- Task directions: I'd like the data below restated word for word, with the pictures left out.

(Pixel coordinate grounding data)
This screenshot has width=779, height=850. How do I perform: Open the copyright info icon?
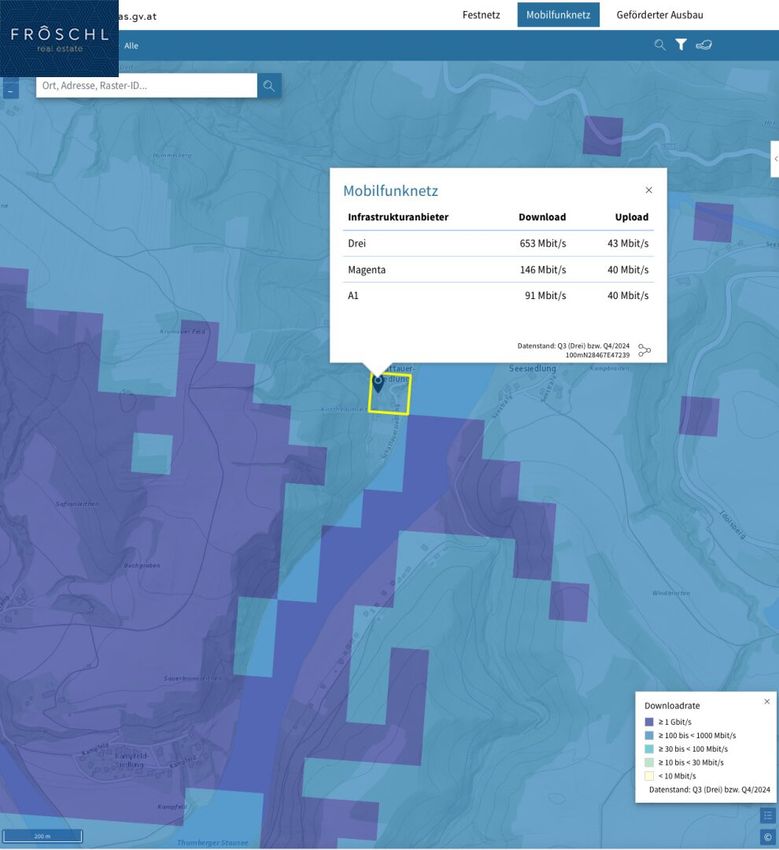[767, 837]
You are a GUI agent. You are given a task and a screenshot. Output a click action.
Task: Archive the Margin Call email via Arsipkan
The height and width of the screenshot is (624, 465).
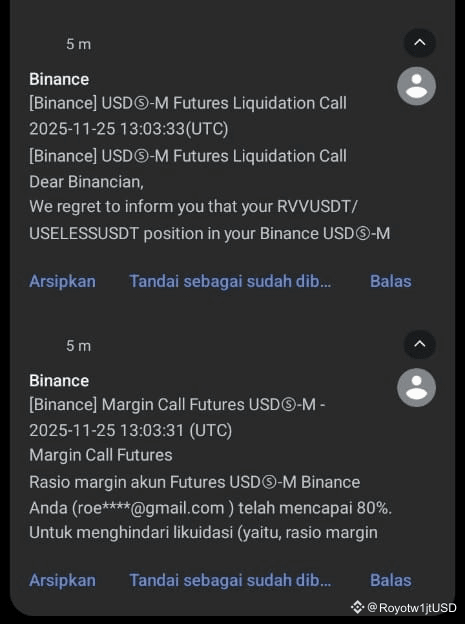point(63,580)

- Reply to the task:
This screenshot has width=779, height=850. How do I perform: Open the copyright info icon?
[767, 837]
You are a GUI agent. You are given a task and a screenshot. Output a click action.
Task: Archive the Margin Call email via Arsipkan
The height and width of the screenshot is (624, 465).
point(63,580)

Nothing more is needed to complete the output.